I wave it off, cheeks warming. “I’m not a genius. I just have… aggressive patience.”

She laughs. “That’s actually unfair.”

“Tell that to my student loans,” I mutter, and she laughs again, lighter this time.

When I step into the hallway, I feel good. Useful. Like the version of me that shows up when I’m not distracted.

Which is hilarious, because the second I pull out my phone, my thumb hovers over Wynter’s name like muscle memory.

Me: On my way. About to save the world with math. Need coffee first.

Bestie: Good. I’m at the usual spot. You’ll see me. I’m finna be the only one with melanin in this bitch.

I snort, earning a look from a passing grad student who definitely owns too many cardigans.

The coffee shop is aggressively cold. I spot Wynter immediately, tucked into our usual corner, completely in her own orbit.

Headwrap stacked high like a crown, oversized hoops catching the low light, and her fingers—inked in those minimal, delicate tattoos she never explains—curving around her phone like they’ve got secrets in them.

I slide into the seat across from her.

Without looking up, she goes, “Saving the world with math?”

“I try,” I say. “Where’s my coffee?”

She glances up, smirking. “Relax. I already ordered.”
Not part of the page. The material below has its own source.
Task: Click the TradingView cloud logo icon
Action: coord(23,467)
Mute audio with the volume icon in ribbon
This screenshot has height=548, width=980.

A barista drops my drink off a second later. I take a sip and let the iced latte hit my soul like forgiveness.

Wynter leans forward, the smell of her peppermint tea wafting between us.

“So,” she says casually, “you thought about what you’re gonna do when you go back to the office tomorrow?”

And there it is.

The elephant. In a suit. With a sharp jawline.

I force a shrug. “I’ll… figure it out.”

“Figure what out?” she presses. “How to avoid him? Or how to act normal after you… you know.”

My face heats. “Wynter.”

“Harlee.” She says my name the way she says girl be serious.

I exhale, staring into my cup like the foam might offer guidance. “I didn’t plan any of it. And I definitely didn’t plan the part where he’s my boss.”

Wynter’s expression softens, but she doesn’t let me off easy. “Okay. So what’s the plan?”

“The plan is,” I say slowly, like I’m talking myself into it, “I show up. I do my job. I focus on graduation. I do not get… emotionally kidnapped.”

“Mhm.” She nods. “And the ghosting?”

I wince.

Wynter taps the table once. “You have to compartmentalize. Whatever happened between you two? That can’t live at work. That practicum is your lifeline, Lee.”

She’s not wrong. It’s the thing standing between me and another year I can’t afford.

“I know,” I murmur. “I just… I don’t know how to pretend it didn’t happen.”

“You don’t pretend it didn’t happen,” she says, gentler now. “You pretend it didn’t happen in the office. There’s a difference.”

I swallow. Nod once.

The rest of my day passes in a blur of work and numbers. By the time I’m walking home, my brain feels wrung out. But there’s something in my chest that’s lighter.

Not because August is gone. He’s not.

But for a few hours, I remembered who I am. I’m still good at something. I’m still on track.